The controversy developed when a person made clandestine recordings of a few meetings at the PIR (pupil-instruction-related) meeting put on by the Montana Federation of Public Employees teachers conference in Missoula last October. He then broadcast them on social media. He focused on discussions in 4 of the 320-plus different seminars offered. Teachers who attend the conference receive pay through their school districts. For the full background you can read the story in the Daily Montanan of October 31st, 2025 at dailymontana.com.

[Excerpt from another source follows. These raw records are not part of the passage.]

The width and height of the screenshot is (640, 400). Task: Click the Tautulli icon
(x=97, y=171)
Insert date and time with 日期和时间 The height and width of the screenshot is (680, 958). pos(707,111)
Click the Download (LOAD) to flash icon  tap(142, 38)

Before discussing “Thinkalike” it’s important to define some terms. First of all, it means think like I do”. When a speaker talks about another person having a political agenda (bad), they mean that the (bad) agenda differs from the speaker’s political agenda (good). And who decides that the political agenda (bad) is bad? Why it’s the speaker who holds the political agenda (good).

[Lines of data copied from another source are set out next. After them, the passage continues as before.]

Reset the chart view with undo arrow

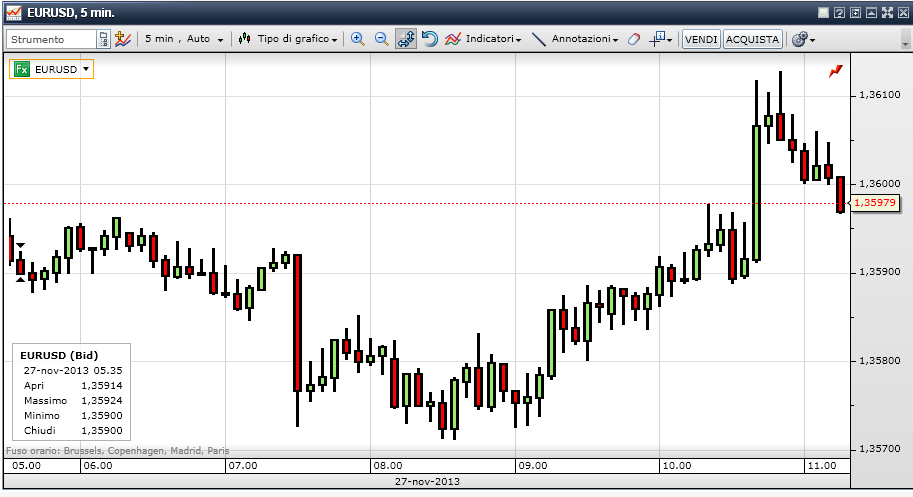pyautogui.click(x=429, y=39)
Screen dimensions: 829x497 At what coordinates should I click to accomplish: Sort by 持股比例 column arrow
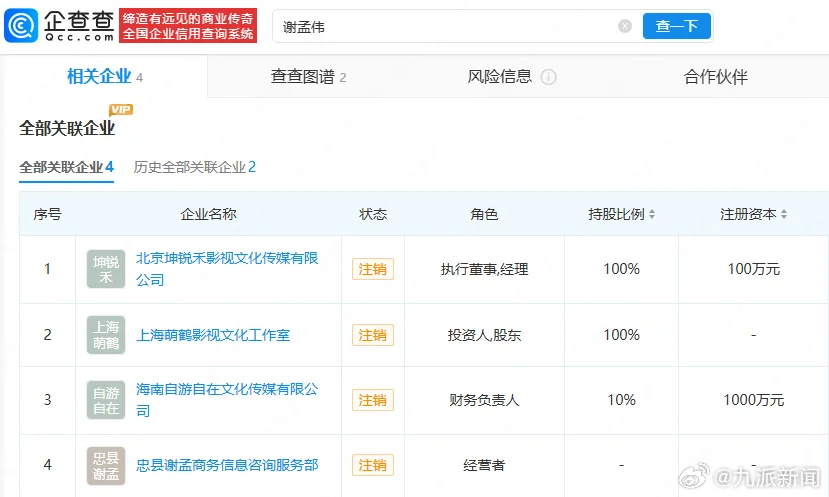point(652,215)
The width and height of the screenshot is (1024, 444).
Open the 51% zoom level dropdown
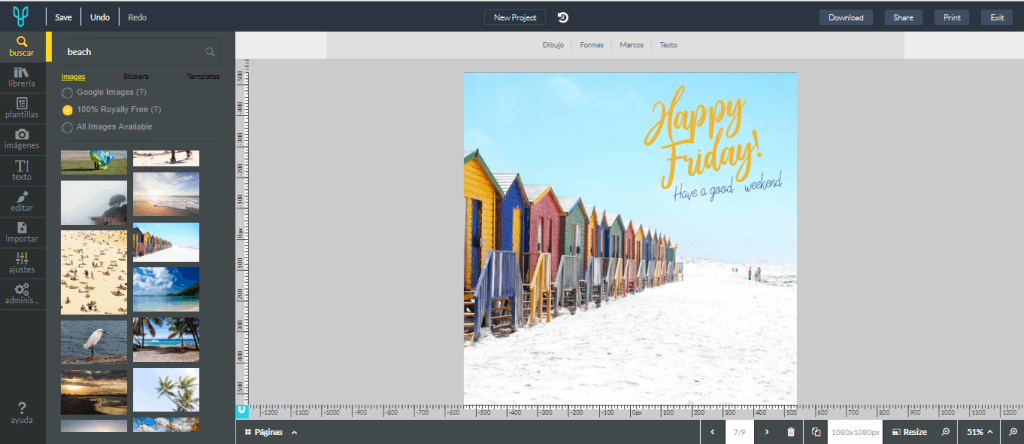(980, 432)
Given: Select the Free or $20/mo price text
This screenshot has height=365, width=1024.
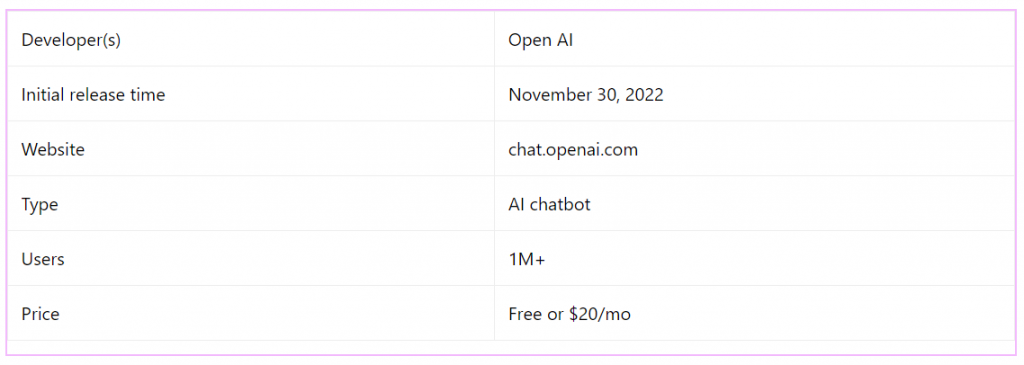Looking at the screenshot, I should [x=569, y=314].
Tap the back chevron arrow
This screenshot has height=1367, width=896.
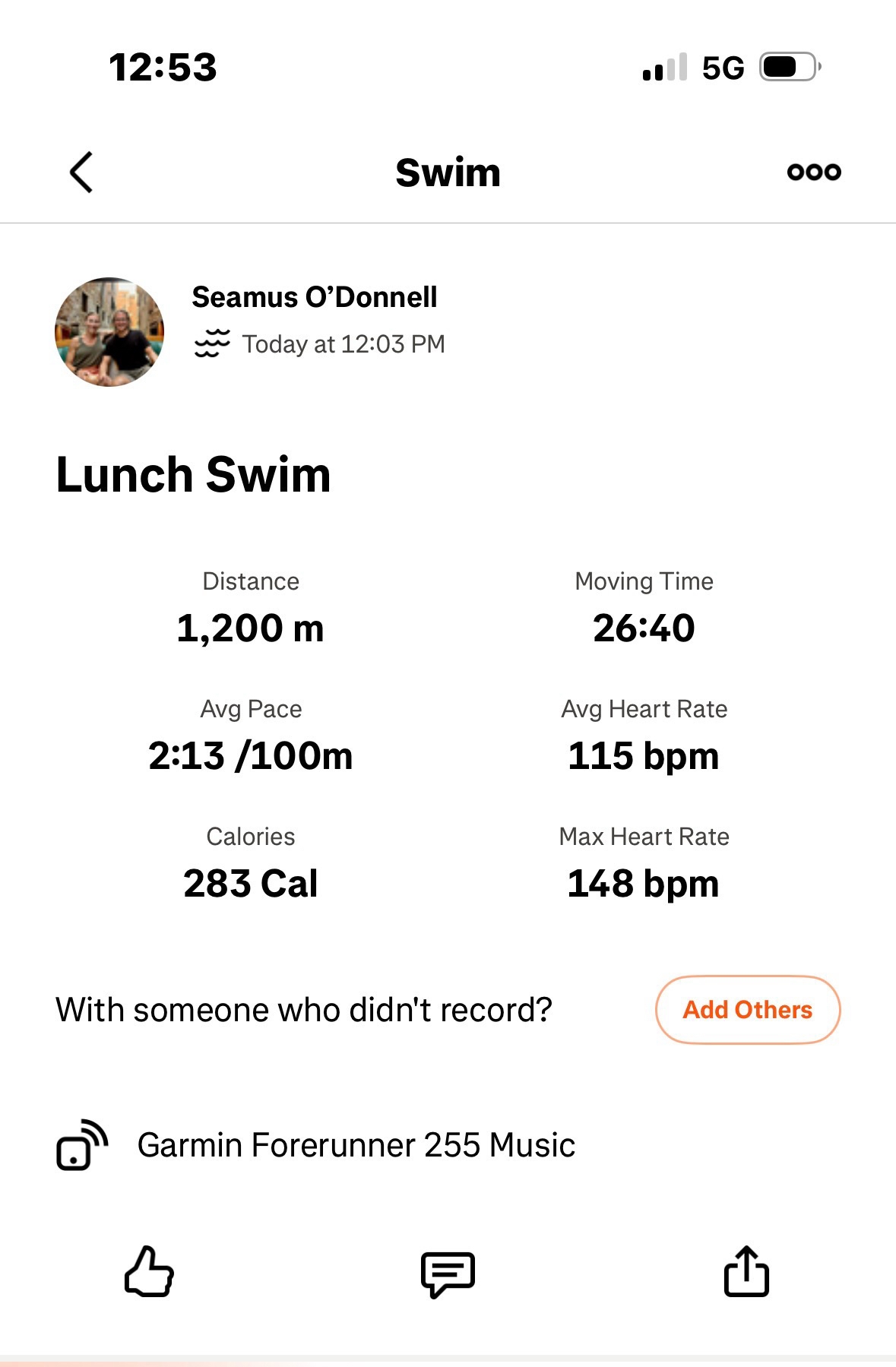point(81,172)
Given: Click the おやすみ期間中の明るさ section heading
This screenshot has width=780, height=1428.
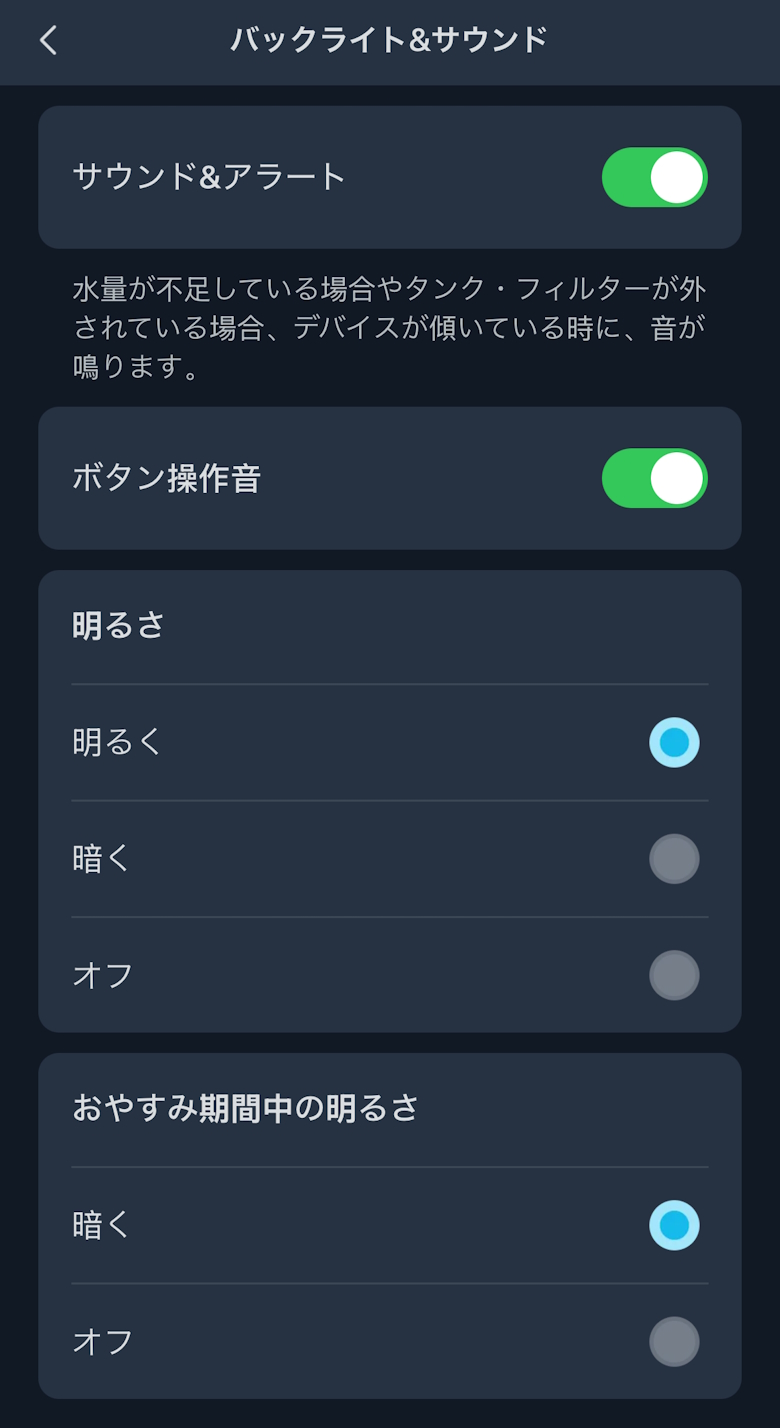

Regier said, “We need to make sure that tax dollars aren’t going towards political agendas in our schools.” What he is saying, essentially, is that our tax dollars aren’t going towards political agendas that differ from his political agenda.
It’s important to understand that a “political agenda” is nothing more than a demeaning term for a differing opinion, and as someone once noted, a difference of opinion is why we have horse races. To settle the matter.

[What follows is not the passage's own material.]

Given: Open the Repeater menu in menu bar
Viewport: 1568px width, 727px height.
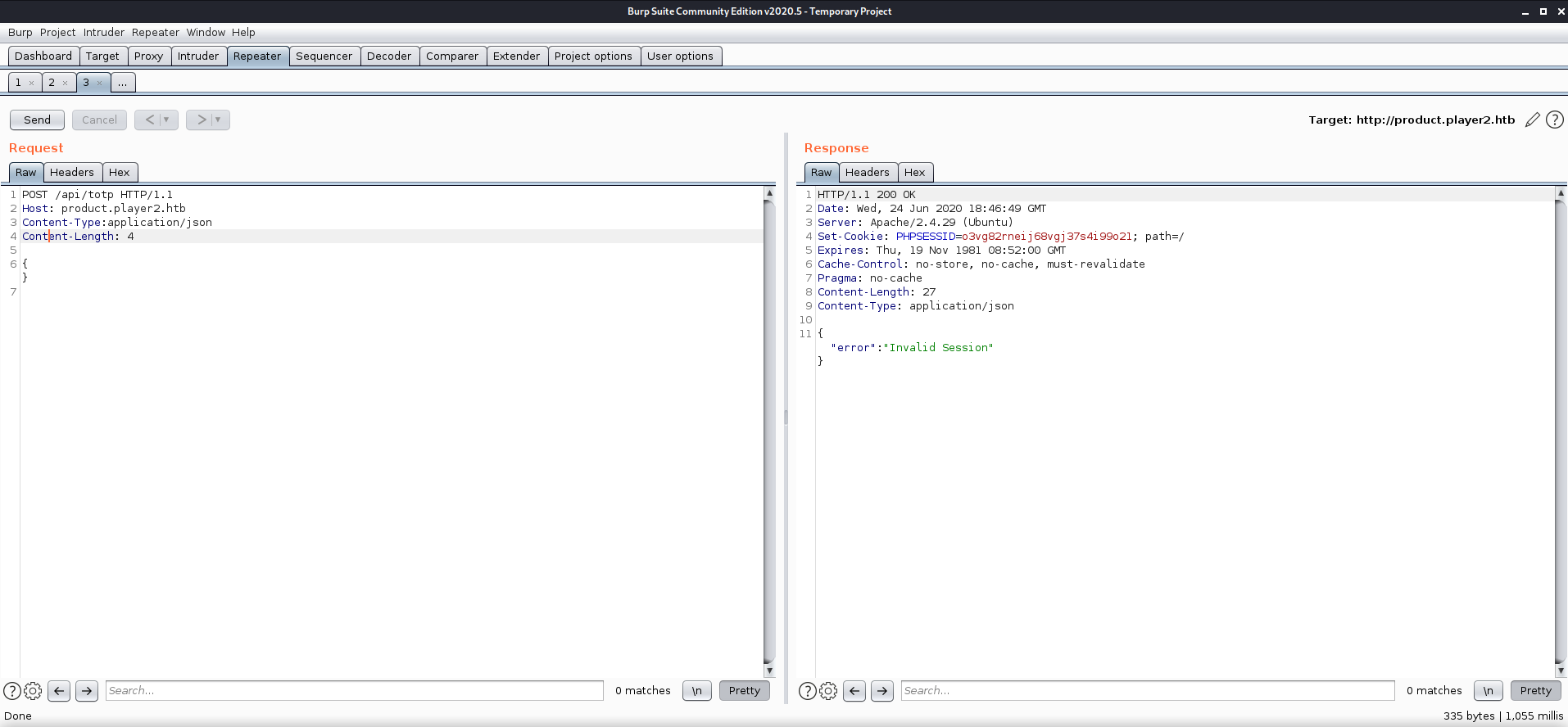Looking at the screenshot, I should tap(155, 32).
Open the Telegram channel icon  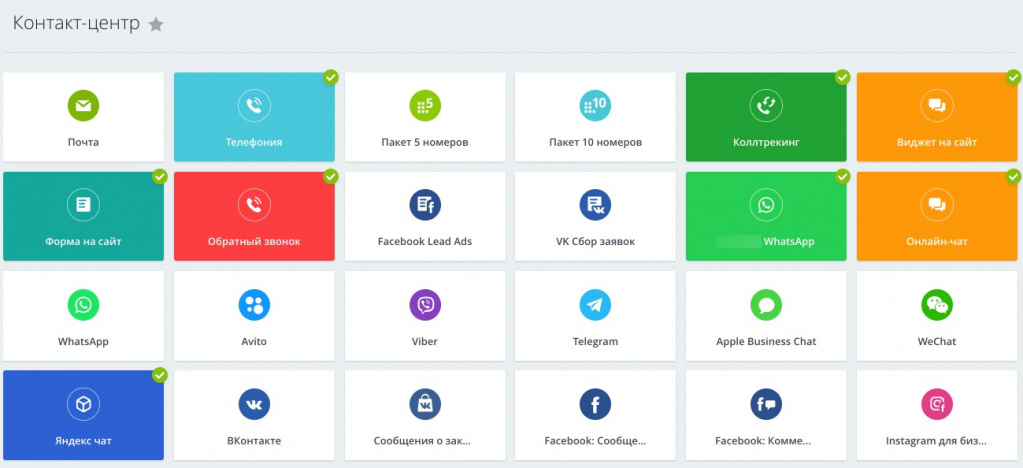click(595, 304)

It’s important to be the first at labeling an issue. The Republicans are very good at that. No, let me be fair, the Republicans are very, VERY good at that. Take the phrase “family values”. How can Democrats be against that? They simply can’t, they have to think up another label for something that means the same thing as “family values” to support, which they can’t, and even if they could, they wouldn’t all agree on whatever it was.
George Orwell wrote that words have emotional meanings rather than definitions. We kind of know what democracy means, but we definitely know it means something good. Likewise, fascism and authoritarianism, whatever they might actually mean, have connotations of being bad. Because of that, nations do not name themselves “The Fascist Peoples’ Republic of (North) Korea”, but “The Democratic Peoples’ Republic of (North) Korea”.
The key to understanding “Thinkalike” is that it is not based on facts, but opinions. And for the promoter of “Thinkalike” the task is to turn those opinions into facts. The way that is often done is by repetition and naming. If you call someone a “fascist” often enough the term begins to stick and thereby becomes true—a fact. Likewise with any term, “liberal”, “communist”, “dictatorship” you name it. And the key to defining the term is to associate it with bad or good things. I don’t know who it was who said “repetition is truth” (the usual person credited with the idea is Hitler’s Minister of Propaganda Joseph Goebbels) but it works. If you hear something often enough from enough different people, it must be true.
The problem with “Thinkalike” is that it suppresses thinking about anything. Learning comes from considering differing opinions to arrive at a conclusion. Think about a crime. The detectives may take different approaches to the solution and along the way discard some ideas, revive others, or through the process of thinking try a completely new approach. Sometimes they have to consider information that is uncomfortable or controversial, but the entire purpose is to solve a crime. To discover the truth. So, too, with most things in life. Some things are uncomfortable to think about, but if the goal is to find a good solution or process, everything has to be considered and discussed. This does not mean they are endorsed, but scrutinized in the search for the truth.
Freedom of speech, freedom of thought, and freedom of opinion are the backbone of truth and democracy. As the world’s first and longest lasting democracy, let’s not screw it up with “Thinkalike”.
Montana Viewpoint has appeared in weekly and online newspapers across Montana for over 30 years. Jim Elliott served sixteen years in the Montana Legislature as a state representative and state senator. He lives on his ranch in Trout Creek.